Let's work our way through the argument.

Clearly, if your car (body) is not well designed it will likely not get off the showroom floor. Lemons aren't very popular. Fortunately the number of human lemons is very small. Less than 2 percent of human newborns have a defect. Mother Nature is a very caring obstetrician, insuring that almost all the defective fetuses are aborted in utero.

Also if design were very determinative of health then twins, being identical, would die simultaneously of the same thing. They don't. Numerous large surveys reveal that something in the range of 15 percent of subsequent health encounters (longevity most importantly) are design dependent. It is then appropriate to conclude that "it's not the cards you're dealt that matters it is how you play the hand."

The second major of the health determinants is accidents. Clearly if your car insists on running into things or being run into by others its health quotient is problematic. Your car or your body will be spending a lot of time in the repair shop. What I mean by accidents are those misadventures that are not your personal choosing, among these are most infections, poisonings, starvation, wars, and malignancy. It is important to note however that many of these are preventable with good self-care.

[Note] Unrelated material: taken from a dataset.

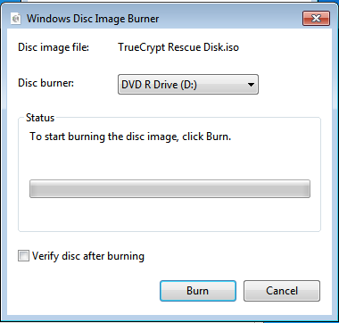Image resolution: width=339 pixels, height=323 pixels.
Task: Click the "To start burning the disc image" message
Action: click(x=130, y=137)
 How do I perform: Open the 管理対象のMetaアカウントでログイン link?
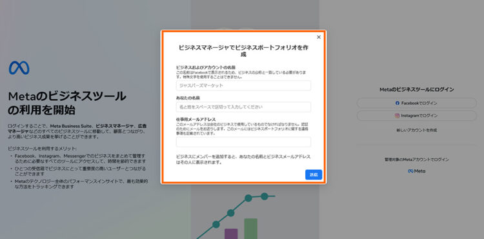(417, 160)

The third determining agency is maintenance, and like a car that is useful, fuel and RPMs are critical. If inappropriate fuel or if too much or too little goes into your body it malfunctions.
This fuel component is rampant. Obesity is epidemic.

So, if you run your car too hard or not hard enough it will cost you money. Too many RPMs to your body as stress will wear you out before your time. Also too few RPMs spent on the couch or before your screen will shorten your days on earth. Disuse is a major pathology. I have written extensively on this issue. We inevitably know the pervasive value of a physically active lifestyle.

Finally, the fourth determinant is aging. Your car and your body inevitably show the signs of wear and tear. We are fortunate that this component is rather graceful in its decay slope (around 0.5 percent per year). The exponential attributable to aging per se is very much obscured by disuse. Most of the change that is casually attributed to aging is in reality due to disuse. This differentiation is critical because of the precepts of the Serenity Prayer. Change what you can. Accept what you must BUT, know the difference. Of these four determinants of health two are changeable, maintenance and accidents whereas the other two are immutable, design (heredity), and aging. Such recognition is mandated if meaningful change is expected.

Now you are an expert in health determinants.

Live abundantly, but wisely according to these dictates.